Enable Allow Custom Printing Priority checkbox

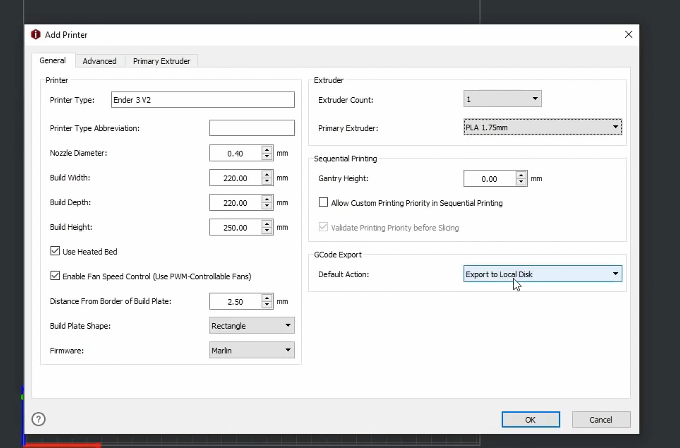323,202
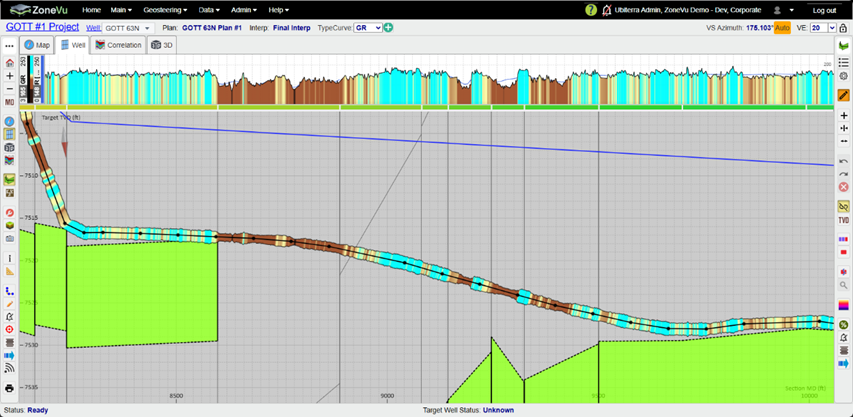
Task: Click the home view icon in left toolbar
Action: coord(9,63)
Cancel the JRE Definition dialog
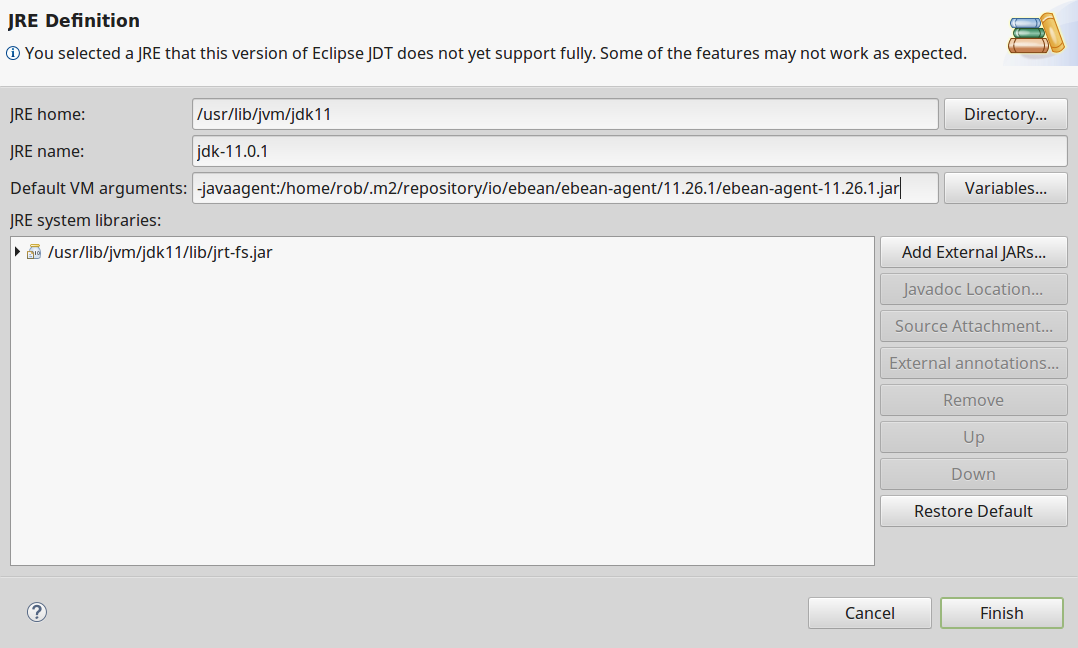 870,613
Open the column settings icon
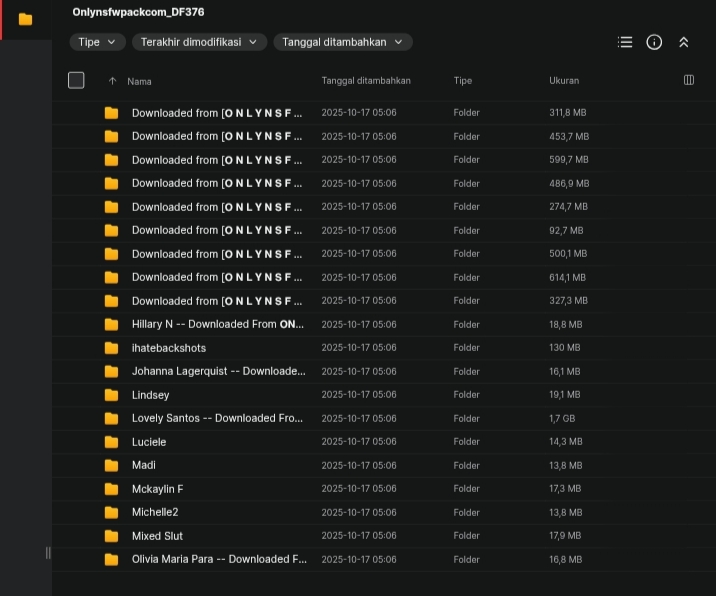Viewport: 716px width, 596px height. [689, 80]
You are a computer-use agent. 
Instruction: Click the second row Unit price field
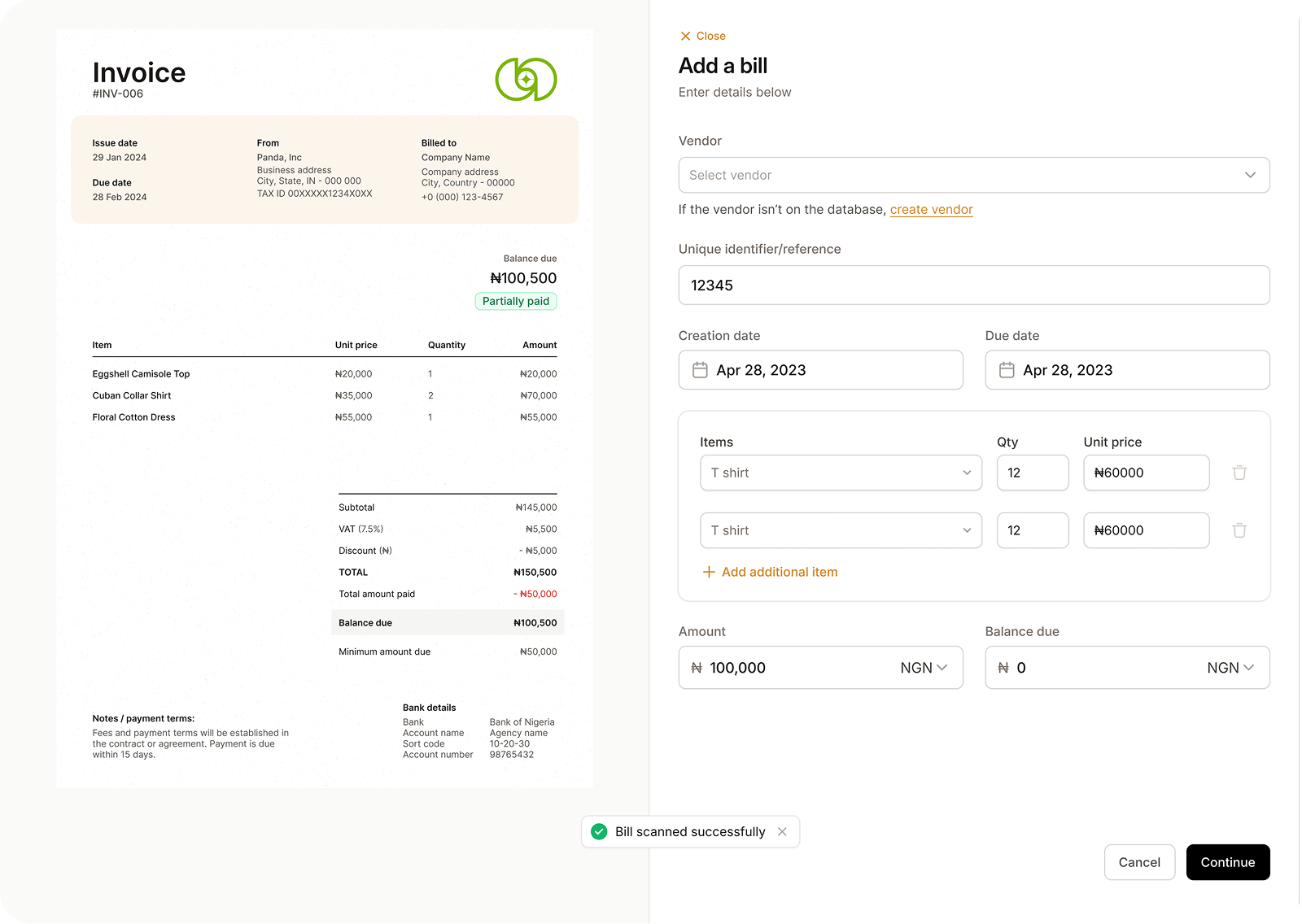pos(1146,530)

What you have to do - From the line containing "Instruction: Click the" to the last line of the records above, return each line exactly, both ends included, and nothing more. Leave out the pictures.

Your solution -
Instruction: Click the second row Unit price field
pos(1146,530)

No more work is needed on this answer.